Just plain Kartoffel
My father, Cinna Lomnitz, was born in Cologne in 1925, but he left that city with his parents when he was eight years old. They first went to Brussels, where they stayed for only five years before making their way to Santiago de Chile in 1938. German Jews were then called yeques. Looking for the origin of this term, I find disagreement and speculation; but the theory that most convinces me is that yeque comes from a Yiddish term that signifies “jacket” or perhaps “suit jacket” (from the German Jake). Eastern European Jews referred to German Jews as “jackets” because they seemed to them very modern and assimilated: the yeques no longer dressed in the garb that was worn in the villages and ghettos of Russia or Poland, and which set those villagers apart as Jews; on the contrary, they dressed in the same manner as other German city folk.

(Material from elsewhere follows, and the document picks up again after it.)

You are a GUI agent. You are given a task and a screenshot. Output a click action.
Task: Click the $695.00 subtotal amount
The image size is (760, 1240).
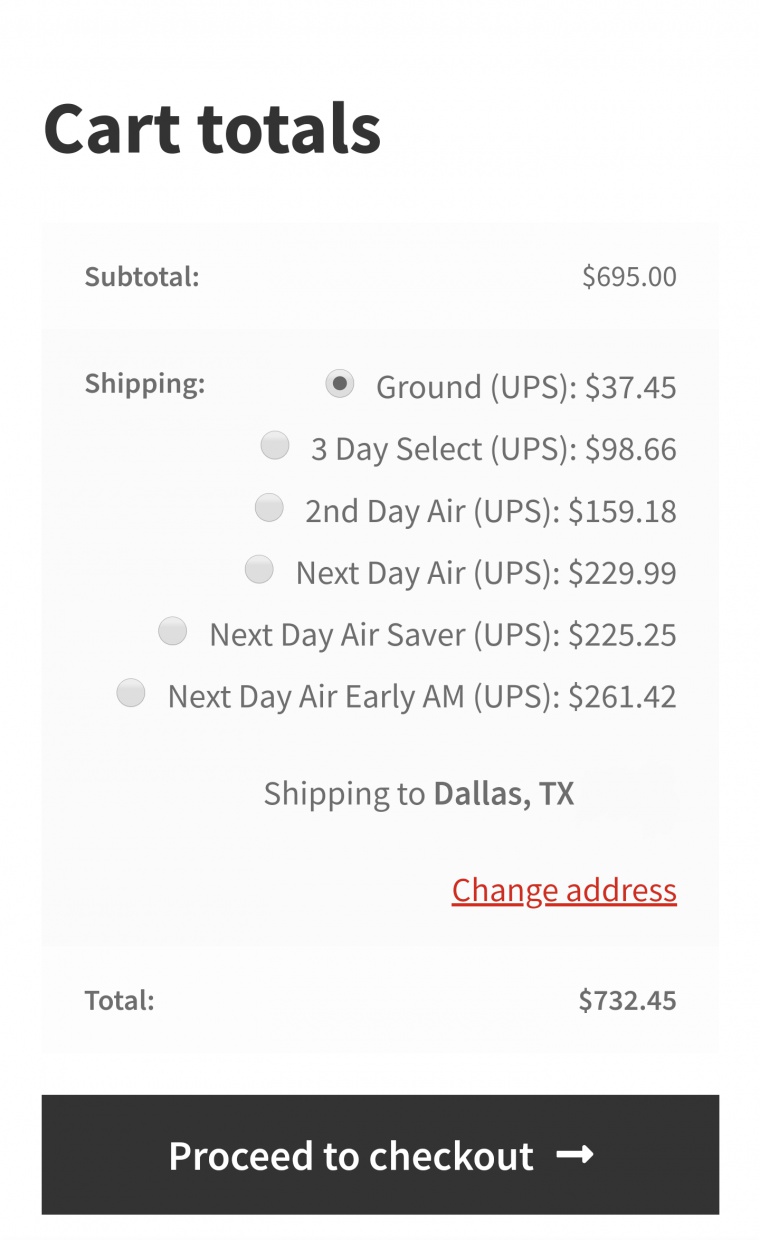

Among Ashkenazi Jews, the yeque stereotype underscores a certain rigidity of character, associated with the assimilation of bourgeois values, a high level of education, secularization, and, frequently enough, pretentiousness. The superiority of the yeque with respect to the Jews of Eastern Europe — from Poland, Lithuania, Galicia, Ukraine, Russia, or Romania — was obvious to many: German Jews were civilized. They had enjoyed full citizenship since the first third of the nineteenth century, while in Russia this was not granted until the Russian Revolution. Yeques had come to have expert knowledge in worldly affairs — science and white-collar professions, medicine, and law — rather than closing themselves off to study the Torah and the Talmud. Following this trend, my grandfather Kurt (“Ricardo”) was a lawyer, and his brothers, Walther and Günther, were doctors. None of them was immune to nationalist passion, either, and they fought on the German side in the First World War. My grandfather was in fact awarded the Iron Cross for his courage driving ambulances at the front.